- Goal -
Print the lines again without any change, starting at the line containing "Where should I click to: Click help" and ending after the line containing "I will coord(37,292).".
= = = = =
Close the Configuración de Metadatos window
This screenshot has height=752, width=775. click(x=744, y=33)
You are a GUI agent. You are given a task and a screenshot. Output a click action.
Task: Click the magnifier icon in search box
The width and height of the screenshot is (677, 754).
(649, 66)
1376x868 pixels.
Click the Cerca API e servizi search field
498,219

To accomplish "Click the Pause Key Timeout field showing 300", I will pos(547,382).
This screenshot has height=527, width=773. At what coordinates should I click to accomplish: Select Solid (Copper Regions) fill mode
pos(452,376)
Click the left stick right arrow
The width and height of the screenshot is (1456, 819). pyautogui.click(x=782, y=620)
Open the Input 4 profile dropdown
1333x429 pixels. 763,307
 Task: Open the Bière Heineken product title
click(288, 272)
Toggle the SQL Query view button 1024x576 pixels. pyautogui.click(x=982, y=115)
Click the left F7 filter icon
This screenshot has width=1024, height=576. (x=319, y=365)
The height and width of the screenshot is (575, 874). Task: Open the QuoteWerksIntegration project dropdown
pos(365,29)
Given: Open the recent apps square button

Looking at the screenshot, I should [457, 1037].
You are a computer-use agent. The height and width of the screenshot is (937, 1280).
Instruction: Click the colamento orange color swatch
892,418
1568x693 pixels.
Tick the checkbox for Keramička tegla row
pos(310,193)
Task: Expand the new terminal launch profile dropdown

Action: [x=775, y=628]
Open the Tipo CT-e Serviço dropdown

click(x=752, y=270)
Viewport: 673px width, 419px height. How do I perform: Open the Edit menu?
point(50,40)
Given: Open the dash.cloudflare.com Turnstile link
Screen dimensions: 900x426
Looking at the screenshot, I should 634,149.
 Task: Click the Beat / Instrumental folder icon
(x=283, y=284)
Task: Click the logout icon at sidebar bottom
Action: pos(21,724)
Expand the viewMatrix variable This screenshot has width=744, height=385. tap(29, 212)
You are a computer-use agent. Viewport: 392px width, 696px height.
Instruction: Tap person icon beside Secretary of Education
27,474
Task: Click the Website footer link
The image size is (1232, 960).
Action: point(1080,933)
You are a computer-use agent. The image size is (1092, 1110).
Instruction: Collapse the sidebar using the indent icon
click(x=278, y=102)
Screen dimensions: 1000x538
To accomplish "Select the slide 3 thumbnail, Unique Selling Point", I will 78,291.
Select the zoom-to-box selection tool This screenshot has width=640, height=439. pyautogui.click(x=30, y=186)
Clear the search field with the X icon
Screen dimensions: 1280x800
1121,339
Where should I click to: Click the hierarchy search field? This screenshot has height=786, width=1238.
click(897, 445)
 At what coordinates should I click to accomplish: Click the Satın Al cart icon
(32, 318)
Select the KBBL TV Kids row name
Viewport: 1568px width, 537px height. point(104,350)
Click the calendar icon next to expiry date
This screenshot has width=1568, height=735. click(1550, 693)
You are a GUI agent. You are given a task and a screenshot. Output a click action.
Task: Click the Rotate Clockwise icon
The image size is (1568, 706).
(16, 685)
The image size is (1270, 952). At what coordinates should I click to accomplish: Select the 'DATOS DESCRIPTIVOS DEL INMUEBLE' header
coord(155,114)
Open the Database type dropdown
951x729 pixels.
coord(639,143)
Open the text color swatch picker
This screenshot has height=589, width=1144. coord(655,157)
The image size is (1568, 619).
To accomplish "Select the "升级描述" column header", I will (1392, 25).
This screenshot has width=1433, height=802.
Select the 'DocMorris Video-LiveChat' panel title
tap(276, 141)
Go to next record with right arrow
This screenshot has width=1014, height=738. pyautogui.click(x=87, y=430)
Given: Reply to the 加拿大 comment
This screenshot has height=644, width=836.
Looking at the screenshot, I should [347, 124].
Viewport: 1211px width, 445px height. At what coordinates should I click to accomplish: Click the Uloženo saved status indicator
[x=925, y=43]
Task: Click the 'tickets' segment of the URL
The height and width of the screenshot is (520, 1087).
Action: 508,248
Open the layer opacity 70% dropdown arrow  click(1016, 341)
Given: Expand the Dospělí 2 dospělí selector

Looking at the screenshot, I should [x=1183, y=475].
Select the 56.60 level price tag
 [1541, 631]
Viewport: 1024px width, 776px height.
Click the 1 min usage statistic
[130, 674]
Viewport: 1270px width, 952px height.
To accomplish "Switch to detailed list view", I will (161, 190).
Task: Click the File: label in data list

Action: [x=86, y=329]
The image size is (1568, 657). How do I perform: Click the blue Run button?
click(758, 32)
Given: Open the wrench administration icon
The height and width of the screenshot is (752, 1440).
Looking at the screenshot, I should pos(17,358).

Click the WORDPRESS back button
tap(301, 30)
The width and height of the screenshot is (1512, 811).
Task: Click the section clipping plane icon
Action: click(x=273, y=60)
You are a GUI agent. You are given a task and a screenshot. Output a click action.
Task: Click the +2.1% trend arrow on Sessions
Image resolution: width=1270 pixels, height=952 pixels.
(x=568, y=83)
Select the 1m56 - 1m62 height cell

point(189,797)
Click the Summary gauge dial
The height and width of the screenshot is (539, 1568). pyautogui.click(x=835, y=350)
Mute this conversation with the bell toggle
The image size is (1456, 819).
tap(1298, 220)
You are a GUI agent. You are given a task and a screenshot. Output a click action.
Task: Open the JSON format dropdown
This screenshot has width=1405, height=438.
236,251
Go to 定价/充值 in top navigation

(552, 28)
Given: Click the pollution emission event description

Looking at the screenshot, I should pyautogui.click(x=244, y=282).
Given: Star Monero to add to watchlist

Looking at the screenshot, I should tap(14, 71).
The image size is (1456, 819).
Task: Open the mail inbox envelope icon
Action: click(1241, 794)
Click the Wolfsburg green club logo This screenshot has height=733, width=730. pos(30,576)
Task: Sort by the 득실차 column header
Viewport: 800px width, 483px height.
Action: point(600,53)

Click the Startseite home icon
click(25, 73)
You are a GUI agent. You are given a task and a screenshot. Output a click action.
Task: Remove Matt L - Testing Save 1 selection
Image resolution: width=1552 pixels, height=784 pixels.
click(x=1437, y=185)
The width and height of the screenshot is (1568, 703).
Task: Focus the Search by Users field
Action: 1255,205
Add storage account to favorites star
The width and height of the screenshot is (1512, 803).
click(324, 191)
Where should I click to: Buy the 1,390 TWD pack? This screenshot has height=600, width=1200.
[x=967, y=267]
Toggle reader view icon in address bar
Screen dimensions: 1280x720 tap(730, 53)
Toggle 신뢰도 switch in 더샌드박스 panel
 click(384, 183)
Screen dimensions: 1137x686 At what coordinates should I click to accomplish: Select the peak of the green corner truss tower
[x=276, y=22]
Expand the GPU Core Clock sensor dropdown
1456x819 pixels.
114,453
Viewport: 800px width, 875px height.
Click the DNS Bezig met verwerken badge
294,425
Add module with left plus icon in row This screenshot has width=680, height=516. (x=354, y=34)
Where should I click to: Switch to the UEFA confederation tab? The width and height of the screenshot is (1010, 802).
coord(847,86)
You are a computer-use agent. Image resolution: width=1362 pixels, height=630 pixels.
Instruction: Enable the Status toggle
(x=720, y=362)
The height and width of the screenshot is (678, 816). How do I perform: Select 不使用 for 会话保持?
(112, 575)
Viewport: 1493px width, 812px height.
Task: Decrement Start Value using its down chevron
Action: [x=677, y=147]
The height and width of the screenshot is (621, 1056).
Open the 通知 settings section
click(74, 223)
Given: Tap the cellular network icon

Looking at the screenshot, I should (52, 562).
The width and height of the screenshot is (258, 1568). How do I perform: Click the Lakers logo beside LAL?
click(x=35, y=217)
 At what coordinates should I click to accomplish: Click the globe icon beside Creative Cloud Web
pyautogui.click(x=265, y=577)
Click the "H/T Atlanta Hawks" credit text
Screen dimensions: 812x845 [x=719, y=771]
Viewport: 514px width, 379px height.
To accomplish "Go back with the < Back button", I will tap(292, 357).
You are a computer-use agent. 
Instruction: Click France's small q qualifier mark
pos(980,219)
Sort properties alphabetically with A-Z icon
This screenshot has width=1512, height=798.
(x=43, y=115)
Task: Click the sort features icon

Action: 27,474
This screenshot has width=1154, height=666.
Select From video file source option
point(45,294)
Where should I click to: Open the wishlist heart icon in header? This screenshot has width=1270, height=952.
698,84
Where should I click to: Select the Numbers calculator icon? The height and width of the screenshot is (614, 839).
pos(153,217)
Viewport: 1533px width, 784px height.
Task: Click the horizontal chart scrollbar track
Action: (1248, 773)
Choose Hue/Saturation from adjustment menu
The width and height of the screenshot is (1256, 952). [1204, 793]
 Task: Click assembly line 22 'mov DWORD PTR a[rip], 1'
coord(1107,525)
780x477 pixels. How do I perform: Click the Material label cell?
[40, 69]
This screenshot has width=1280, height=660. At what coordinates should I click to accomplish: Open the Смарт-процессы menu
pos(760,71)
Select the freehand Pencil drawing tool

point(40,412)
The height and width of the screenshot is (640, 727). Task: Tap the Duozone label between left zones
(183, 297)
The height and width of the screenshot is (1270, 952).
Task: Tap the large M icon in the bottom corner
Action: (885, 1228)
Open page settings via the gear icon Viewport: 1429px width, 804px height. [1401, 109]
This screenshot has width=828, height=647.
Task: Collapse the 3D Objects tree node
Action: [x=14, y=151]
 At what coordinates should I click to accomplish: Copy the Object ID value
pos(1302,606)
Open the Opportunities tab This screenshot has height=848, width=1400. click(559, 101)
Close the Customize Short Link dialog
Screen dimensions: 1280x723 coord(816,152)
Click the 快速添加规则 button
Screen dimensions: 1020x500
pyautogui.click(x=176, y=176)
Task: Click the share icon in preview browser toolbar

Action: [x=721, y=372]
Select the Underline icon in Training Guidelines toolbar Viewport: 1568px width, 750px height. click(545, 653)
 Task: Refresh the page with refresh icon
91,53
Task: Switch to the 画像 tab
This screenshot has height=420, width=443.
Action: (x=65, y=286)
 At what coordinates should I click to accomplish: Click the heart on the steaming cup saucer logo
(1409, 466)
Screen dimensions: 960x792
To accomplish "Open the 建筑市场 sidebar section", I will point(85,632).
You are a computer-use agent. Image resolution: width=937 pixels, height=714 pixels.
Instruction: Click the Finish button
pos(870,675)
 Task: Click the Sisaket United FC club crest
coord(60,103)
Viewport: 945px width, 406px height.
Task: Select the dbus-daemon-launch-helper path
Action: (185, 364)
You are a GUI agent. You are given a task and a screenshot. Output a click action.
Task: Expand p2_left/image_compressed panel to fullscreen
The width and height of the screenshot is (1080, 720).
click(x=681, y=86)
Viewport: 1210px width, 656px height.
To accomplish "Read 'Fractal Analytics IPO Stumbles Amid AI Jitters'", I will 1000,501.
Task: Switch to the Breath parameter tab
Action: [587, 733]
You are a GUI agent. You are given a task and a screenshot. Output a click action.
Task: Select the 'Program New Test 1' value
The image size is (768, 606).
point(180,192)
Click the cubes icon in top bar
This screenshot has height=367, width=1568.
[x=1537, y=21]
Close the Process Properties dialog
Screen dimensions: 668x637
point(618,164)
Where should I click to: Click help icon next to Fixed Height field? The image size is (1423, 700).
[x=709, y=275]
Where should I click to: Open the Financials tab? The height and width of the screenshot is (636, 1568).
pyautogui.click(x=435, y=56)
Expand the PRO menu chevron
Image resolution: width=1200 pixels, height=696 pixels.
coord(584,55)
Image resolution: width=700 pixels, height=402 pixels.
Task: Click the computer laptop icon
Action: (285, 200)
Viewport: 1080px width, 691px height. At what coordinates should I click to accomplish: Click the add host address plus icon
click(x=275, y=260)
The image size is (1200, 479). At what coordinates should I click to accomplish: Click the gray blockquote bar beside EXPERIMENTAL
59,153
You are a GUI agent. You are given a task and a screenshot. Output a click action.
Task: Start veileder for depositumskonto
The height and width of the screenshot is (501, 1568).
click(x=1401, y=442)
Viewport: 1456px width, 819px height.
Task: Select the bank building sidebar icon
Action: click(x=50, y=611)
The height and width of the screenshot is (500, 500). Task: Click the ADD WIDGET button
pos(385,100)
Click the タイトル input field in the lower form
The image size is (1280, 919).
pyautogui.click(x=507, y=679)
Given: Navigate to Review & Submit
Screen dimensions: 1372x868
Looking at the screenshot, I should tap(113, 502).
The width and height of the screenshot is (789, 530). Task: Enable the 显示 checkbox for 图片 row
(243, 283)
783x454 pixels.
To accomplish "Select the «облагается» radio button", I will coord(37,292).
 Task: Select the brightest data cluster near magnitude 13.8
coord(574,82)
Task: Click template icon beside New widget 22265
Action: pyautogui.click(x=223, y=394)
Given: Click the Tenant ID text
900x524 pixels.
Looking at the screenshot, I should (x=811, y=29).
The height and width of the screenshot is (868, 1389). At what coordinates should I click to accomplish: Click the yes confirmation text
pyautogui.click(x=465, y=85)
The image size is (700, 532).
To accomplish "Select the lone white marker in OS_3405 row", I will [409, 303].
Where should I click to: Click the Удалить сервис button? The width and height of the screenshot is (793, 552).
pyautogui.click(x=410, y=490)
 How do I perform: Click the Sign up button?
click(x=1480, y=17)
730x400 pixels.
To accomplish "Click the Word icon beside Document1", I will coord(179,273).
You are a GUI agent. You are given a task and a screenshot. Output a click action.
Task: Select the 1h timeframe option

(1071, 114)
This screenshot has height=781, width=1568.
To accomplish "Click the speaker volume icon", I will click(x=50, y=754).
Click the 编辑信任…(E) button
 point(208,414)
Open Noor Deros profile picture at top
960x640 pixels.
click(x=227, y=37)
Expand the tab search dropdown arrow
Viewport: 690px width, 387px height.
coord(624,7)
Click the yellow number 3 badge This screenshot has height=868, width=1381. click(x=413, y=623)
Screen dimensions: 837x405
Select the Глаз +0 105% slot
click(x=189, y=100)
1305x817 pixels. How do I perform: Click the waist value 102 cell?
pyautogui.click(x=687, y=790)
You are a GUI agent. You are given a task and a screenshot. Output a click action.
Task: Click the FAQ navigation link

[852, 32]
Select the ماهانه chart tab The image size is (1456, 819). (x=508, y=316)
= = = = =
- Answer to this problem -
Where should I click to: Click help icon next to Fixed Height field? The image size is (1423, 700).
[x=709, y=275]
Where should I click to: Open the Financials tab? The height and width of the screenshot is (636, 1568).
pyautogui.click(x=435, y=56)
Expand the PRO menu chevron
Image resolution: width=1200 pixels, height=696 pixels.
coord(584,55)
Image resolution: width=700 pixels, height=402 pixels.
Task: Click the computer laptop icon
Action: (285, 200)
Viewport: 1080px width, 691px height. At what coordinates should I click to accomplish: Click the add host address plus icon
click(x=275, y=260)
The image size is (1200, 479). At what coordinates should I click to accomplish: Click the gray blockquote bar beside EXPERIMENTAL
59,153
You are a GUI agent. You are given a task and a screenshot. Output a click action.
Task: Start veileder for depositumskonto
The height and width of the screenshot is (501, 1568).
click(x=1401, y=442)
Viewport: 1456px width, 819px height.
Task: Select the bank building sidebar icon
Action: click(x=50, y=611)
The height and width of the screenshot is (500, 500). Task: Click the ADD WIDGET button
pos(385,100)
Click the タイトル input field in the lower form
The image size is (1280, 919).
pyautogui.click(x=507, y=679)
Given: Navigate to Review & Submit
Screen dimensions: 1372x868
Looking at the screenshot, I should tap(113, 502).
The width and height of the screenshot is (789, 530). Task: Enable the 显示 checkbox for 图片 row
(243, 283)
783x454 pixels.
To accomplish "Select the «облагается» radio button", I will coord(37,292).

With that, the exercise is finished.